___ GIVEN RECORDS ___

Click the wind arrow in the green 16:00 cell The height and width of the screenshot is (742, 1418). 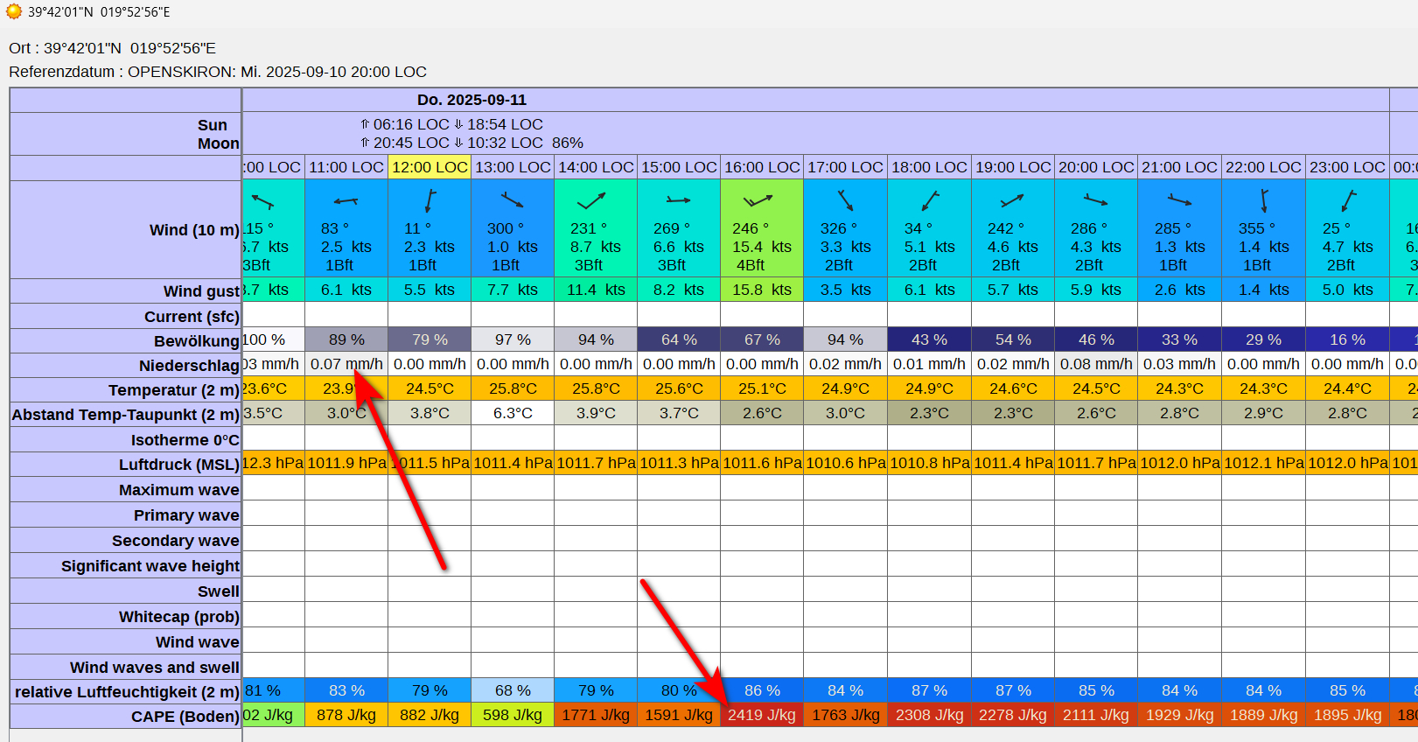[758, 201]
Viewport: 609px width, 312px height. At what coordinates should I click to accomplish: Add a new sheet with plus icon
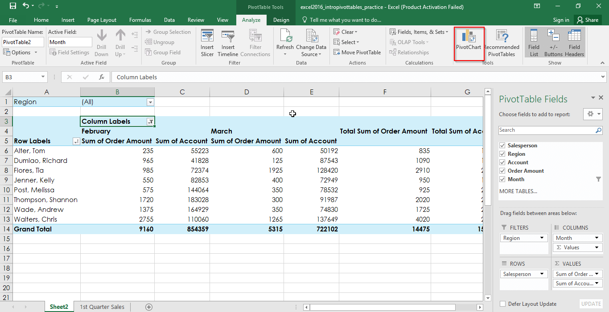(149, 307)
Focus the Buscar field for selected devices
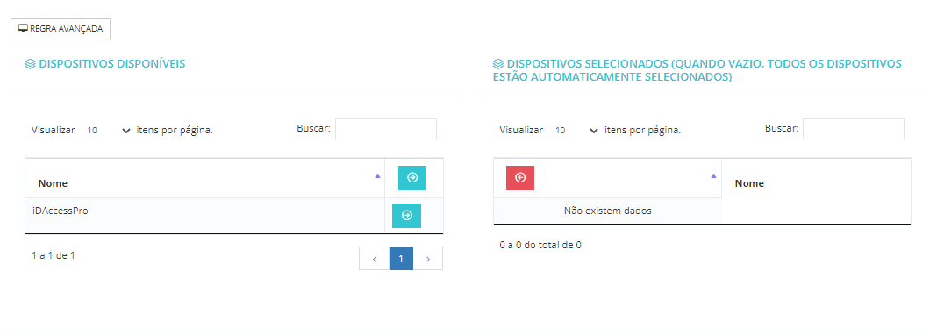 [x=854, y=129]
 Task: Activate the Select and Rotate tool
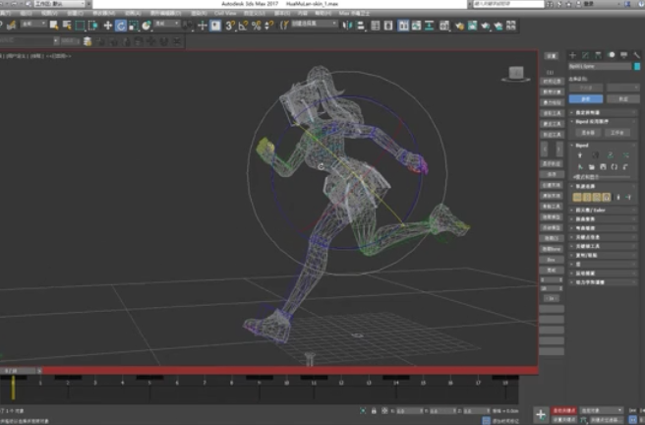pos(121,25)
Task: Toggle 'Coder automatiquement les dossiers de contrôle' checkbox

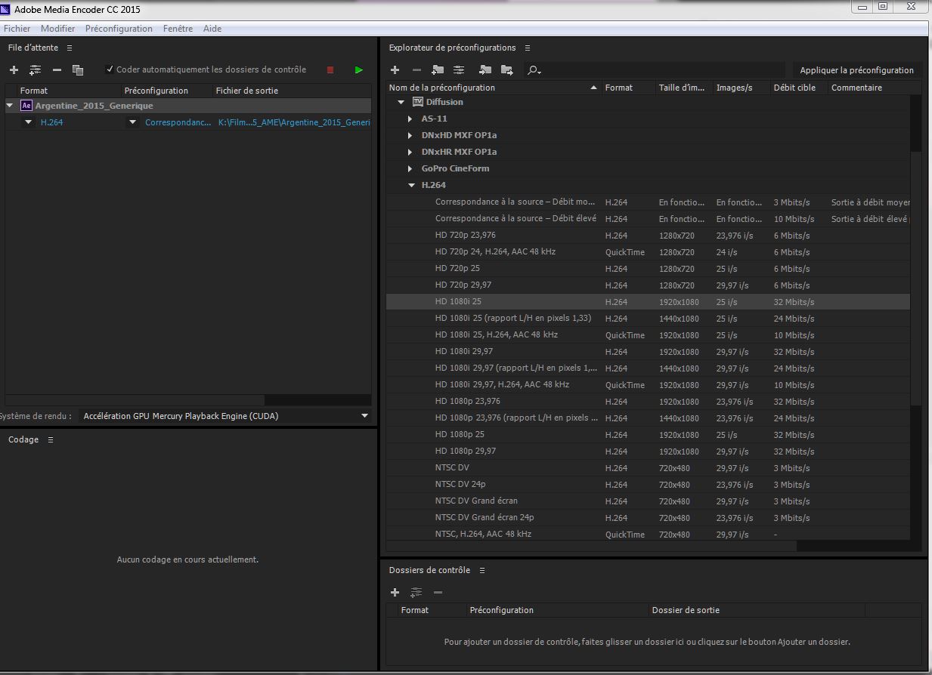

___

TASK DIRECTIONS: The answer must be an exact copy of the lines from the one containing "Task: Activate the Select and Rotate tool" through the last line of the records, with no pictures included.

OUTPUT OF THE TASK:
 Task: Activate the Select and Rotate tool
pos(121,25)
Task: Toggle 'Coder automatiquement les dossiers de contrôle' checkbox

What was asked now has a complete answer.